Le spermatozoïde qui se dirige vers l'ovule est mû par la solitude et par le fantasme sexuel ; rien ne prévaut à l'autre.

L'enfant qui aime un beau visage ; son fantasme sexuel ; sa solitude l'alimente. Et parfois sa solitude est alimentée par son fantasme. Vos masturbations ne sont faites la plupart du temps que lorsque vous êtes seul, que pour la solitude. Sans quoi, vous les donneriez en public.

L'amour ne saurait naître si nous n'aimions pas seul.

Une fois en couple ; n'est-ce pas pour être seul que je vais allez-voir ma promise et lui demander ce qu'elle peut faire ? La question répondue et savoir qu'elle est occupée je pourrais ensuite, dans la quiétude, retourner à mes morpions.

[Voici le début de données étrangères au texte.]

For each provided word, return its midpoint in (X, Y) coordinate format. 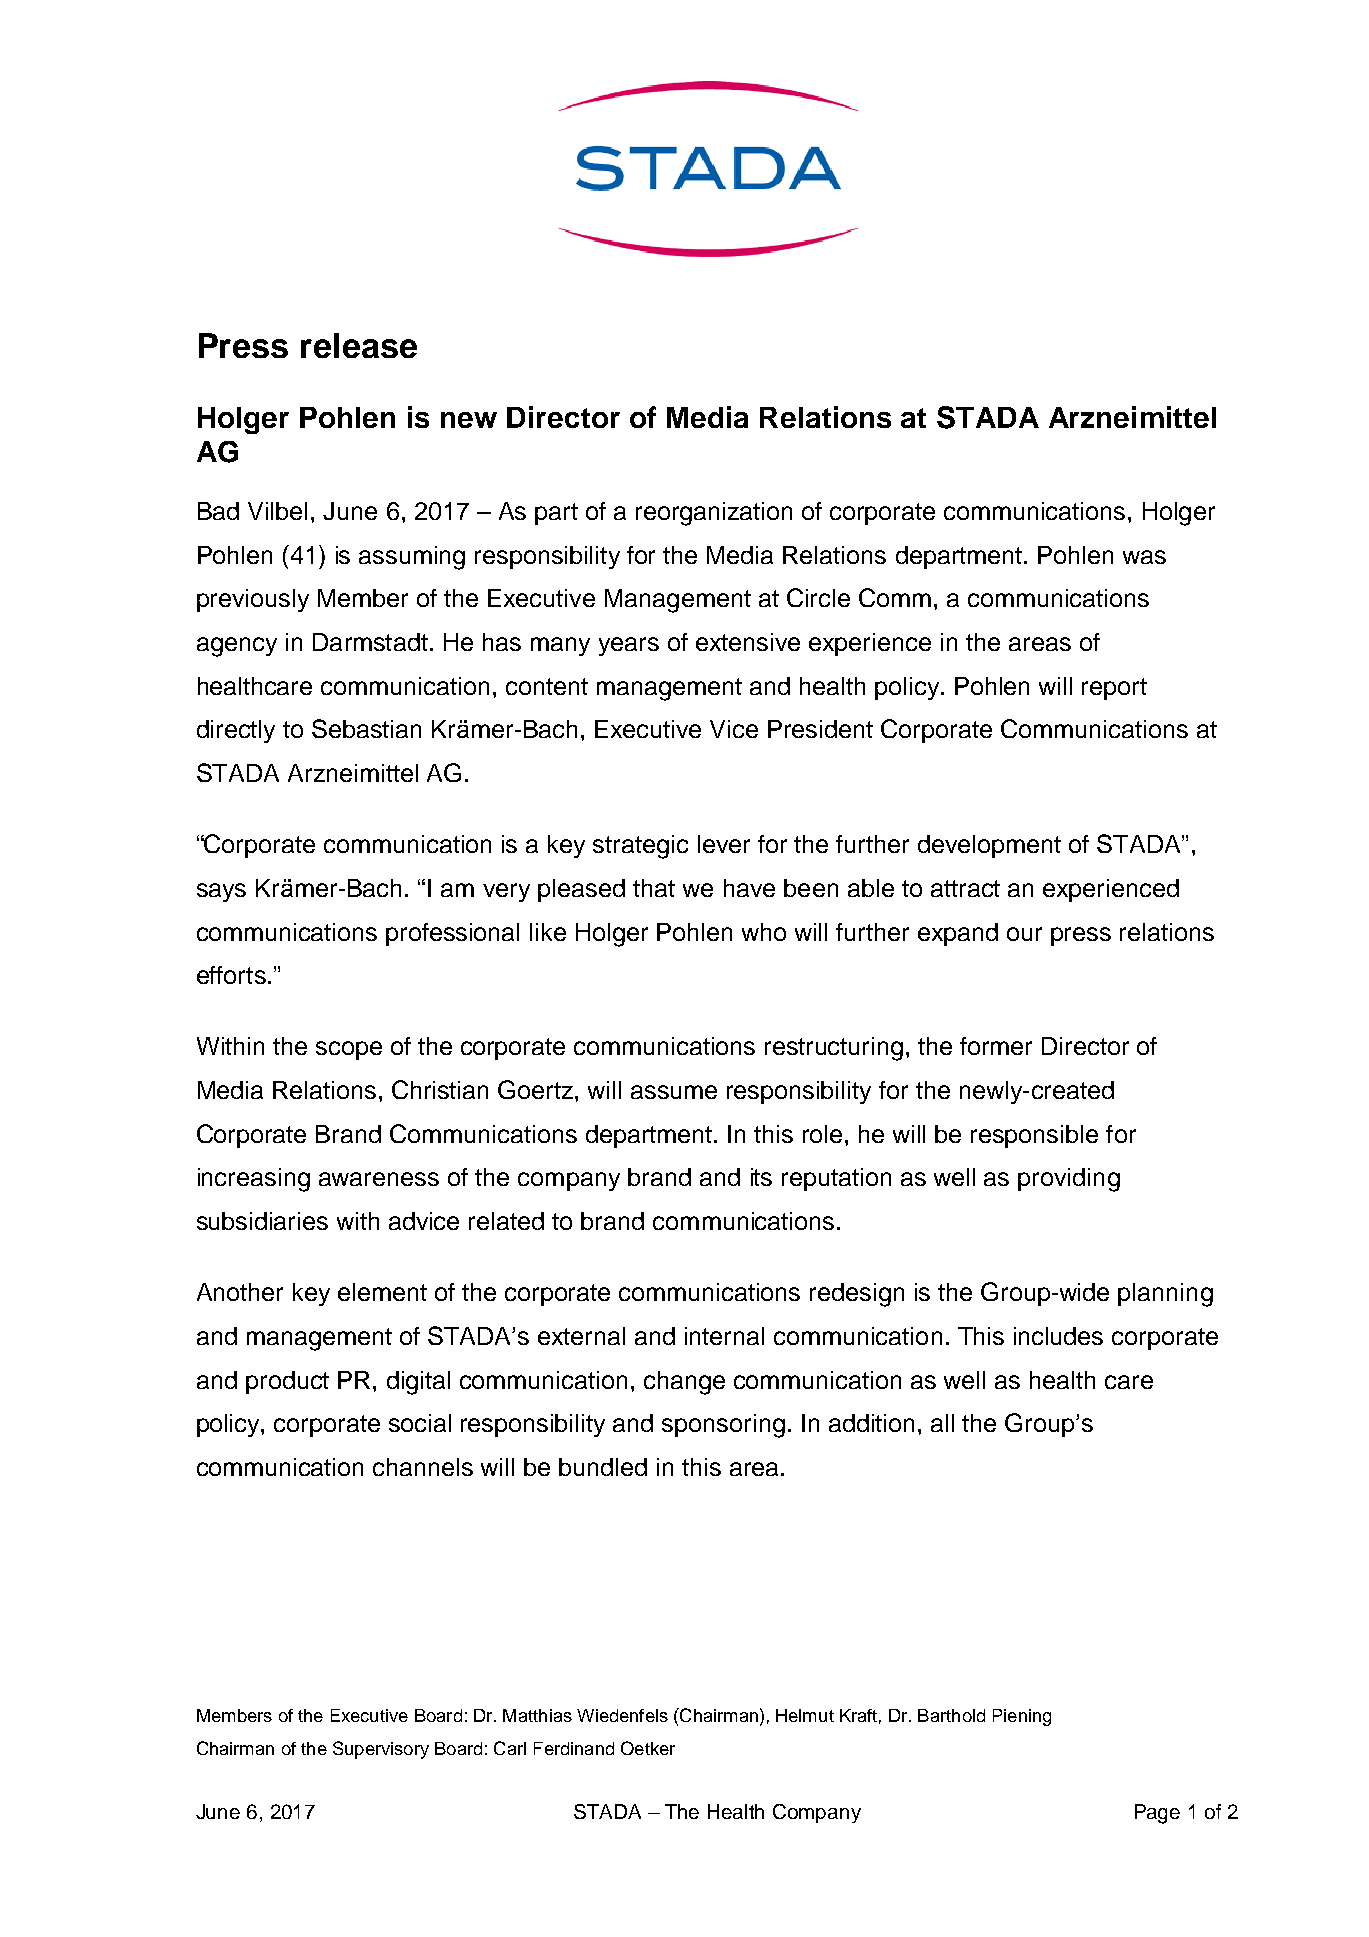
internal (724, 1336)
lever (724, 844)
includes (1058, 1336)
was (1144, 557)
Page (1157, 1814)
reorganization (714, 514)
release (359, 345)
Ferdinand (574, 1748)
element (382, 1292)
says (221, 892)
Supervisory (381, 1750)
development (989, 846)
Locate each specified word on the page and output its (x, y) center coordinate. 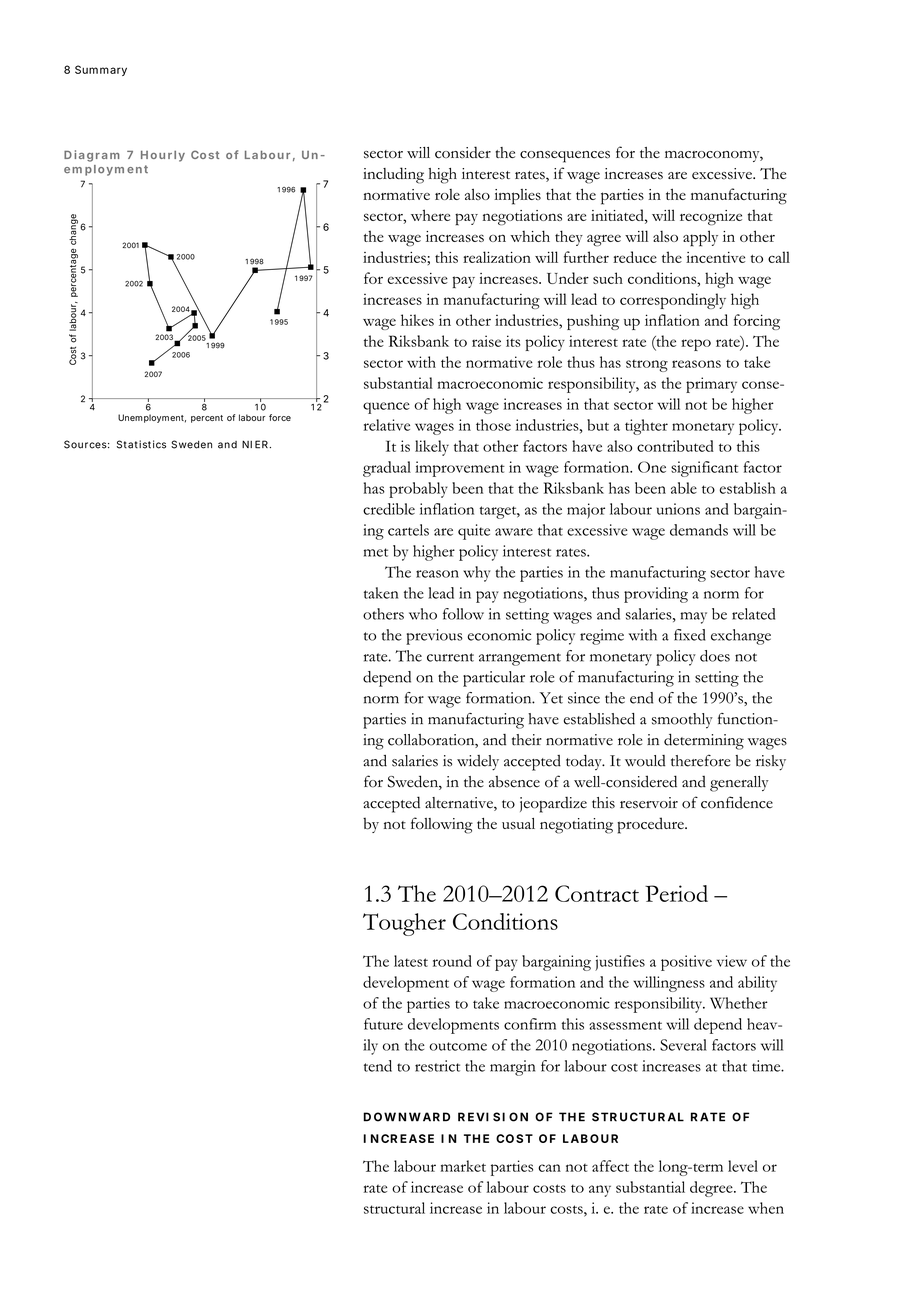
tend (378, 1066)
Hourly (163, 156)
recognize (711, 217)
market (463, 1166)
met (376, 552)
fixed (689, 635)
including (393, 175)
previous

Ai-je assez montré que vous autres vouliez être seul depuis toujours ? Que vous fîtes des tribus ; et dominèrent les autres pour être seul un jour ; faire valoir votre culture pour vous faire accepter le plus facilement ; pour que votre solitude soit admise ? Vous avez toujours jouis pour être seul ; si ce n'était la parodie sociale, la parodie du travail – vous seriez reclus chez vous et plus encore que cela si le monde ne vous demandait rien ; vous seriez seul à votre plaisir.

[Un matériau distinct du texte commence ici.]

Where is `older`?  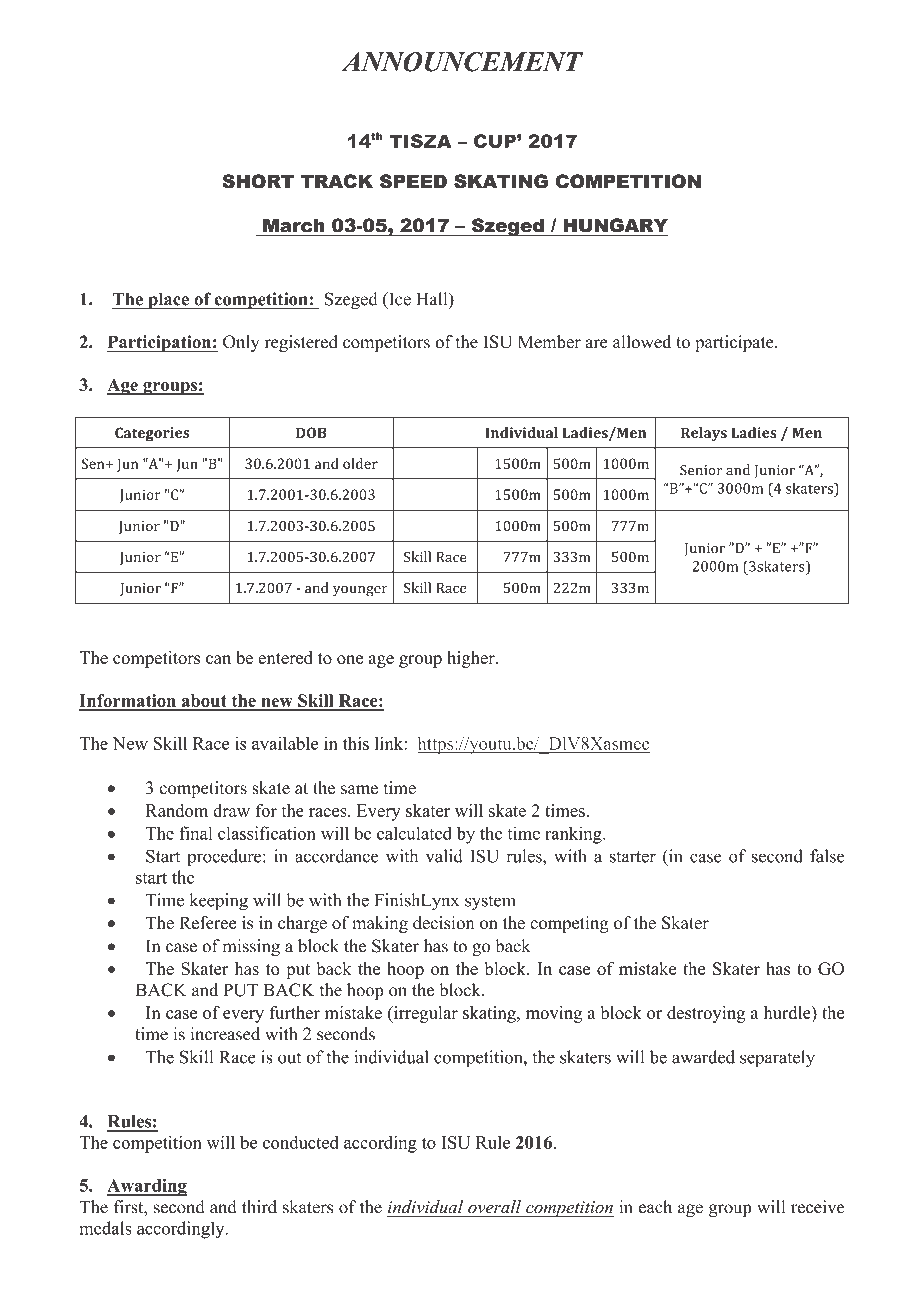
older is located at coordinates (360, 463).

Je vous parlerais de chez moi : me voici assouvi en toute chose, immortellement assouvi – je veux manger qu'alors se met en route une machinerie sur ma planète ; la voici alimenter par le soleil – la machinerie cassée qu'elle est instamment réparé par une autre qui est indépendante de l'énergie de mon astre domestique. Se pourrait que mon soleil disparaisse ; que j'aurais de quoi en créer un nouveau. L'état de toute la matière est assujetti et nous sommes devenus dans cette dimension ; absolument assouvis – lorsque je veux faire l'amour ; un clone et je donne mon besoin – et voilà que je le ferais mourir aisément sans regret ; le clone n'étant pas du vivant.
Toutes les envies sont comblées – nous n'avons plus à être humain puisque nous voilà seul.

Il n'y a que la fin de mon univers domestique qui me ferait mourir ; « je suis né depuis le matin du monde et je ne m'éteindrais qu'à la chute de la dernière étoile. »

Je suis le Petit-prince futur ou le prophète de la solitude.